Она тоже страстно поддерживала идею, что Библию людям следует читать на родном языке. Гарри в принципе не возражал против перевода священной книги на английский, но не одобрял распространение ее реформистских версий, убежденный, что они поощряют к ереси. В любом случае толковать Писание для мирян – дело священнослужителей и королей, обладающих мудростью, в которой отказано простым смертным.
Критики Анны не понимали, что она была ортодоксальна в соблюдении обрядов своей веры. Ей нравились образы и ритуалы Церкви. В отличие от лютеран, она полагала, что достигнет Небес и добрыми делами, и верой; молитвенниками пользовалась обычными. Гарри улыбался, вспоминая любовный стишок, написанный ею для него в Часослове: «Каждый день вы найдете во мне любовь и доброту вполне».
Увлеченность Анны делом реформ привела к углублению раскола между существовавшими при дворе фракциями. Сторонники Кейт отстаивали ценности традиционной религии, тогда как к Анне примыкали ярые реформисты. В такой обстановке Гарри в ноябре созвал парламент.

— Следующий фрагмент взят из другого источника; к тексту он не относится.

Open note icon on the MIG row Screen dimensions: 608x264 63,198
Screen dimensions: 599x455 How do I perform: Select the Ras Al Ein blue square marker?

Болейны теперь вознеслись над всеми. В декабре Гарри сделал Рочфорда графом Уилтширом и Ормондом, а дочь новоиспеченного графа стала леди Анной. По просьбе последней ее брат Джордж Болейн, ставший лордом Рочфордом, был принят на службу в личные покои короля. На пышном праздничном банкете, который Гарри устроил, дабы отметить возведение Уилтшира в ранг пэра, Анна сидела рядом с ним в кресле Кейт, получив преимущество над сестрой Гарри Марией. «Королева Франции» с трудом сдерживала ярость.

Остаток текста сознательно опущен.